If your souvenir sits in his first group, the price reflects real local work. If not, you’re paying to re-import something that already left.

That single test kills most bad purchases early.

The Market Trap

Saigon Square and Ben Thanh are on every itinerary. Both are wall-to-wall counterfeits.

The North Face jackets and “Gucci” wallets are copies. Quality runs from passable to embarrassing. AirPods sell at a tenth of the real price.

Vendors expect you to haggle down to about 40% of the opening number. That’s half the fun if you know what you’re holding.

The trouble starts at the other end. Customs in the EU, US, UK, and Australia seize counterfeit goods on entry. The fakes get destroyed whether you knew or not.

A €15 “Rolex” is a cheap story to tell. A suitcase of them can mean a fine.

Small souvenirs are the safe play at these stalls. Think magnets, chopsticks, dried fruit, and conical hats.

Treat these markets as theatre and snacks. Buy a conical hat and some dried mango, then move on.

Hoi An Tailoring: The One Buy That Reliably Pays Off

Make room for a single real purchase, and make it this. Hoi An built its whole economy on tailoring.

Good shops turn a suit or áo dài around in 24–48 hours. The price is a fraction of European tailoring.

Leather shoes and bags are made to order too. Many shops will copy a photo of a design you bring in.

The country runs on this textile skill. Garments are a $44 billion export sector employing 2.7 million people.
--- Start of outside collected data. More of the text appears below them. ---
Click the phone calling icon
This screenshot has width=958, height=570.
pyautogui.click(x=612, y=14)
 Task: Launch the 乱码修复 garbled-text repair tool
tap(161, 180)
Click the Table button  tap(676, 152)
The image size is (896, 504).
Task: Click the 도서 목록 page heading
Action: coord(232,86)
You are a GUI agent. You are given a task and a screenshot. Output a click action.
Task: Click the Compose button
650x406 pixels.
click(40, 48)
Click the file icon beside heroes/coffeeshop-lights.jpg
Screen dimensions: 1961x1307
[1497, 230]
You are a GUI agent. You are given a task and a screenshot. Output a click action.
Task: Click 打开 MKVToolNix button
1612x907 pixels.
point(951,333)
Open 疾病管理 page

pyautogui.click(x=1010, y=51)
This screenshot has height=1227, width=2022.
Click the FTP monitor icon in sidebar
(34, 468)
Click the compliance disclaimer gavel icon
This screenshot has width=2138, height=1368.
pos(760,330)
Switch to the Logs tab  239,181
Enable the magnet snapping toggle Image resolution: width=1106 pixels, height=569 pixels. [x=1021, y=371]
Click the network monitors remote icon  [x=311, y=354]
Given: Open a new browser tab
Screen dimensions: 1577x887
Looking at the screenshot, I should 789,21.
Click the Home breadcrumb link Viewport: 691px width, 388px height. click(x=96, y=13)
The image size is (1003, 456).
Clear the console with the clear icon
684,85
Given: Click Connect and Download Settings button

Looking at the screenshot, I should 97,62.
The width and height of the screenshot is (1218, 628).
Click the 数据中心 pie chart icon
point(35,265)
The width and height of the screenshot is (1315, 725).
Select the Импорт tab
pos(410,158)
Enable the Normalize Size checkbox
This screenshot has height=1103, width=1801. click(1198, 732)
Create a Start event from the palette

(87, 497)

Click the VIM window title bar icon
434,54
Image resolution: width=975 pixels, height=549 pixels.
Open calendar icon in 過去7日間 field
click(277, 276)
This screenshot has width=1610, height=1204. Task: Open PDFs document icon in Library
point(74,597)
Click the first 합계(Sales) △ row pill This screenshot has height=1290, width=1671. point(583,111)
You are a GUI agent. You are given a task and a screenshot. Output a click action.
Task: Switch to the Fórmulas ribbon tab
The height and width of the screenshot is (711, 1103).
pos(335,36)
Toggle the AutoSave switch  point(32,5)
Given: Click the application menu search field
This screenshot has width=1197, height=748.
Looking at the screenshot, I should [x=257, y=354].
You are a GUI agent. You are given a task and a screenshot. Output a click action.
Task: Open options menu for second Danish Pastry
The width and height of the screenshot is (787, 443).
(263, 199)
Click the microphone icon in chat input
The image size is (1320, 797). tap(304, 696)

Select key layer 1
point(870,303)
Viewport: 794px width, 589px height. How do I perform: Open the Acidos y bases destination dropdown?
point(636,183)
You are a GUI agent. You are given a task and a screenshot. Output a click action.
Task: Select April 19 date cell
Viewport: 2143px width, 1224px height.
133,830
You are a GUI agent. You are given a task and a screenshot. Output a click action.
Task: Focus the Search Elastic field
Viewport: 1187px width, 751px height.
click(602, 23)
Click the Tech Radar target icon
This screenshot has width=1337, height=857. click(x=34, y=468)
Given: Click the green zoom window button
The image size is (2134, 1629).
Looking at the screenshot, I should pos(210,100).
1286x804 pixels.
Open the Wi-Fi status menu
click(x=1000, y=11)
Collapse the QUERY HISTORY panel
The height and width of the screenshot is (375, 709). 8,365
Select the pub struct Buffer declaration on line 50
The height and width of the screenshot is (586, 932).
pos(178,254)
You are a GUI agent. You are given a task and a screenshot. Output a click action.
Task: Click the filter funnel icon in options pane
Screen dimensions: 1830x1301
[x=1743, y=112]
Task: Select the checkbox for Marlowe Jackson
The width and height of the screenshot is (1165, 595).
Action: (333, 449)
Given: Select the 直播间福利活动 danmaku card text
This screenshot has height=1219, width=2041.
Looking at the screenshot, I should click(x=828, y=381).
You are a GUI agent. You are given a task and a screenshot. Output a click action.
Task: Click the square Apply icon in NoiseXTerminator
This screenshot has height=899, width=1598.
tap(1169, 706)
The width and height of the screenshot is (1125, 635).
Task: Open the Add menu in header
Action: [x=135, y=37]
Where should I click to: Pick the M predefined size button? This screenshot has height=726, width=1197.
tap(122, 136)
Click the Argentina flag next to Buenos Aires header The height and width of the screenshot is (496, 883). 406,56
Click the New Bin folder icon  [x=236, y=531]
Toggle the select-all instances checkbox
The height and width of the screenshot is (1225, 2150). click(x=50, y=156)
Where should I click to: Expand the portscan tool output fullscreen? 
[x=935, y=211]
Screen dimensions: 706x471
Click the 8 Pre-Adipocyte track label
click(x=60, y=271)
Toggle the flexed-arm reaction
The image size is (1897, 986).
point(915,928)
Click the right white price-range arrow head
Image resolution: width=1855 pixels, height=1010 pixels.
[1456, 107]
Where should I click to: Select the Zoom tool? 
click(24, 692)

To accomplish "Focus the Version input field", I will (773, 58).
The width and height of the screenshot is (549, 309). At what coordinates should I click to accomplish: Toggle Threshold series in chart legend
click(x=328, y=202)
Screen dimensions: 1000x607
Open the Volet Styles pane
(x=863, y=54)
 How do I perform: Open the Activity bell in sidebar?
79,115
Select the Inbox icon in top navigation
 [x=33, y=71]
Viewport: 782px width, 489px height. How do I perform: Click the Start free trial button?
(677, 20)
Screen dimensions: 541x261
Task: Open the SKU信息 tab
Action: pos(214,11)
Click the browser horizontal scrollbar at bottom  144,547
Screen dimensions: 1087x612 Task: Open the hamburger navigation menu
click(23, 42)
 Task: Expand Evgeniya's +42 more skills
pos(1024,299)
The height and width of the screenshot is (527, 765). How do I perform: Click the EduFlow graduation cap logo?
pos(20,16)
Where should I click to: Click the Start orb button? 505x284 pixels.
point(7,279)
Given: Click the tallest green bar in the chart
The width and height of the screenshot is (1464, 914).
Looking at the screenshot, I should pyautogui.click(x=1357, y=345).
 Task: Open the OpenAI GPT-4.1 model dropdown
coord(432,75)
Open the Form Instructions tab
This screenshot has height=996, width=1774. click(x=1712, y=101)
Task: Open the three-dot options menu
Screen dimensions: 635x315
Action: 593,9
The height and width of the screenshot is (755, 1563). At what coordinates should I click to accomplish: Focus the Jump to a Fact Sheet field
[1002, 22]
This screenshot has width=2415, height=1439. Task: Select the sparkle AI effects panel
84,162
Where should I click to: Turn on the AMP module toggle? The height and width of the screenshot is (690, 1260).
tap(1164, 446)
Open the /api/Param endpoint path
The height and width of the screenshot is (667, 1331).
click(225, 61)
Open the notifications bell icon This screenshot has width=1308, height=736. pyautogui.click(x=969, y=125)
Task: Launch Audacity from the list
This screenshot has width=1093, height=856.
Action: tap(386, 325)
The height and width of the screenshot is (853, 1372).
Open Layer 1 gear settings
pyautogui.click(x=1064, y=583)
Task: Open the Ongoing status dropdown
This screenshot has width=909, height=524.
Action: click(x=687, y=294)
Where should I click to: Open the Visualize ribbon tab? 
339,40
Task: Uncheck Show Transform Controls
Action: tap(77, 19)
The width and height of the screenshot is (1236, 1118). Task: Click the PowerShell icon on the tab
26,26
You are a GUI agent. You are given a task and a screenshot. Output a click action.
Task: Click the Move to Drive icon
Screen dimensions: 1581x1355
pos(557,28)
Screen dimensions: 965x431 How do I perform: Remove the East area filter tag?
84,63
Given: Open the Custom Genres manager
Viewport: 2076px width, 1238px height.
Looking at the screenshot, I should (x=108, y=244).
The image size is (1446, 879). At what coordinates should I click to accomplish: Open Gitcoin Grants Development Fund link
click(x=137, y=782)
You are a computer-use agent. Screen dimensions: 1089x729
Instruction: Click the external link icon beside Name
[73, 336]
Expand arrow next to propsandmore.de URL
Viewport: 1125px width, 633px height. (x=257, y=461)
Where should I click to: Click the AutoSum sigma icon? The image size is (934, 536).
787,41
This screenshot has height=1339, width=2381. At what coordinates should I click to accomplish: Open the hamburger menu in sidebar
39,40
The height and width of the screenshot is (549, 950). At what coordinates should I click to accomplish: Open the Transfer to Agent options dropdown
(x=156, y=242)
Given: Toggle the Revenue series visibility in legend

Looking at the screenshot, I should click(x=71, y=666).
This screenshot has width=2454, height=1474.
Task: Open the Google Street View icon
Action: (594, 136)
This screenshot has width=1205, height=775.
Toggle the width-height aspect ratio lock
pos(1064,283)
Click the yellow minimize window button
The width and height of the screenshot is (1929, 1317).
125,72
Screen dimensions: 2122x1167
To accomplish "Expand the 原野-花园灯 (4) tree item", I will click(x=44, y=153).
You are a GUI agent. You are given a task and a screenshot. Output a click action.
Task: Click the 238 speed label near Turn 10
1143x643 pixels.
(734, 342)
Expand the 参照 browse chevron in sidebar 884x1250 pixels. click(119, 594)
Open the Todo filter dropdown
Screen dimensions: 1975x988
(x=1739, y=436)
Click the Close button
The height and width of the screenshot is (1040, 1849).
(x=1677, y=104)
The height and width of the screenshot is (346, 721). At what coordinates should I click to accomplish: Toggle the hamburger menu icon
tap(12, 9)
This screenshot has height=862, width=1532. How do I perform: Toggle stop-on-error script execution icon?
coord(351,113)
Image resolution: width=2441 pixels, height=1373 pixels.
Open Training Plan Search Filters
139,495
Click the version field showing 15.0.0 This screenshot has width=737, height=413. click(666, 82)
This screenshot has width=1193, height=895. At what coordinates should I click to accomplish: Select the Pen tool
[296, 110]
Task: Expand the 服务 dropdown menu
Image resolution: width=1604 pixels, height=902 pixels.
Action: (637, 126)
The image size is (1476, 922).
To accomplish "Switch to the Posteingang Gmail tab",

The honest caveat: quality is uneven. Tourist-strip shops rush cheap fabric through junior tailors. You get what you pay for.

Read recent reviews before you commit. Ask to see the actual cloth, not a swatch book. Book your fitting on day one for time to adjust.

Expect to pay a deposit of around half upfront. Pay the rest at the final fitting, once it fits.

Done right, a wool suit costs around $150. It outlasts the trip by a decade.

Coffee, Ceramics, and the Things Worth the Suitcase Space

Vietnam is the world’s number-one Robusta exporter. Brands like Trung Nguyên and G7 are cheap in any supermarket.

A kilo of coffee costs less than a single café cup at home. It survives the journey and reminds you of the trip.

Buy whole beans or ground coffee for the real thing. The G7 instant sachets travel well as cheap gifts.

Skip the “weasel coffee” tourist pitch. Most of it is mislabelled and overpriced.

Bat Trang village near Hanoi has fired pottery for six centuries. It sells direct, at a fraction of Old Quarter boutique prices.

You can watch pieces being thrown before you buy. The same source logic applies to rattan and lacquerware.

Most Bat Trang sellers can arrange shipping for big orders. It costs more, but beats a cracked vase in your bag.

Bamboo deserves a second look for useful souvenirs. Vietnam is the world’s number-two bamboo exporter. Straws or kitchenware pack flat and weigh nothing.

Your luggage allowance is the only real enemy here. Pack fragile pieces carefully or have big items shipped.

What to Skip Outright

Electronics offer no savings, full stop. Treat “luxury” anything as fake until proven otherwise. The markup erases the point anyway.

Cosmetics and skincare are another trap. Imported brands cost more here than at a European pharmacy.

Skip branded goods at full mall retail too. You pay the re-import premium, so wait for home sales.